Janeiro já não me fala.

Bom dia

Frio.

segunda-feira, 5 de janeiro de 2009

Bicicleta azul

Bom dia

Cinzento na Trofa, azul na Madeira.

domingo, 4 de janeiro de 2009

De la musique - Lali Puna



Tema: Middle Curse
Intérprete: Lali Puna
Álbum: Scary World Theory (2001)

Desabrigo

player emergente skin incandescente media aurora
boreallis nos ouvidos sinfonias de cores scary
world theory mas calma o mundo não desaba que
ainda não me falaste in contratempo so sing me
enquanto paira a harmonia sobre o pensamento don't
think antes este ritmo nin-com-pop estaladiças
popcorn e lábios de morango de mãos dadas puxo-te
come on home ao desabrigo dos sentidos lali
lali porque te toca já o previsível desfecho
de uma voz abruptamente interrompida?

De la musique - Funki Porcini

Por falar em harmonia do caos. Ou seria caos da harmonia?
Porcini explica.
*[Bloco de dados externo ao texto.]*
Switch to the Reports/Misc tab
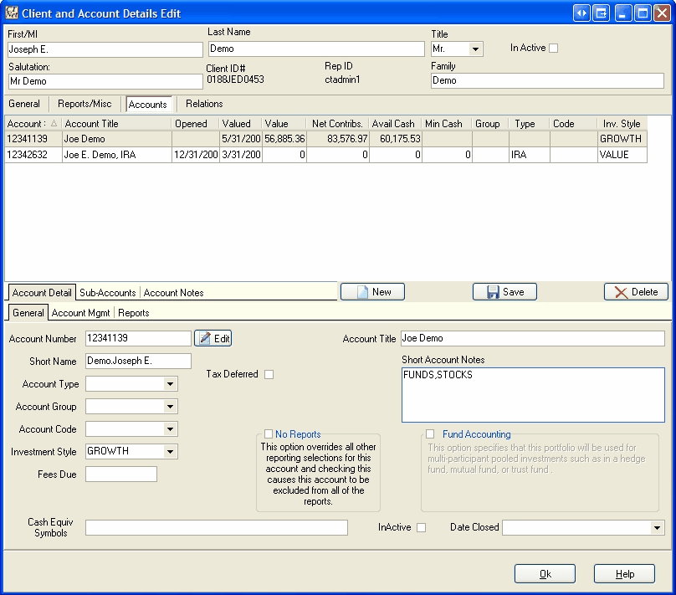 pyautogui.click(x=85, y=104)
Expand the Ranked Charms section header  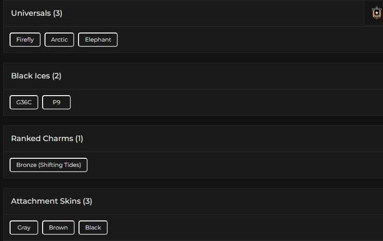coord(47,139)
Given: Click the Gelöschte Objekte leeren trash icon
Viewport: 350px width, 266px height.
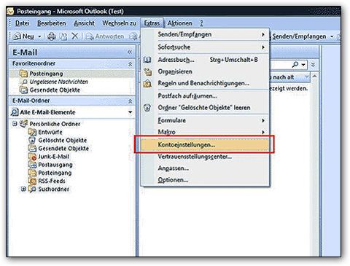Looking at the screenshot, I should [147, 107].
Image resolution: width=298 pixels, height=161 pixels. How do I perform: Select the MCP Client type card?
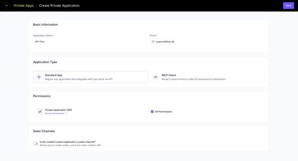(207, 77)
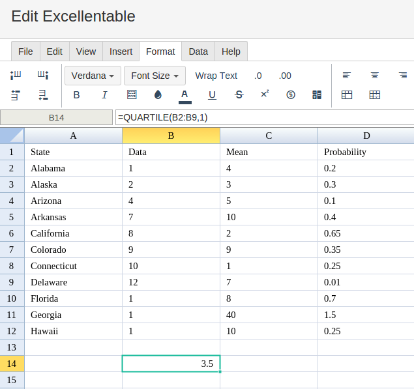Click the cell borders icon
Image resolution: width=414 pixels, height=389 pixels.
pyautogui.click(x=132, y=94)
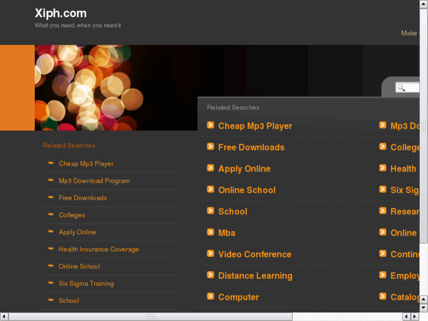Open Online School in the right panel
Viewport: 428px width, 321px height.
click(247, 190)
Eu vou dormir.



Tema: The Big Sea
Intérprete: Funki Porcini
Álbum: Fast Asleep (2002)

Reticências

Uma porta entreaberta,
um feixe de luz que da clausura se liberte,
um olhar que ainda espreite,
um desejo que da sombra se levante,
qualquer coisa...
Qualquer coisa que, no horizonte, esse ocaso apressado,
escreva com sede e com delonga,
em tons materiais ou de pura fantasia:
reticências...

Bom dia

Quero agradecer ao Blogger por ter recusado as (aproximadamente) 235619 tentativas de escolha do nome deste blog. Se assim não fosse, a esta hora este espaço corria o risco de ter como nome um cliché qualquer do tipo Lusco-fusco ou algum filosofismo semelhante a Harmonia do Caos. Além do mais, Desabrigo foi sempre a minha primeira escolha!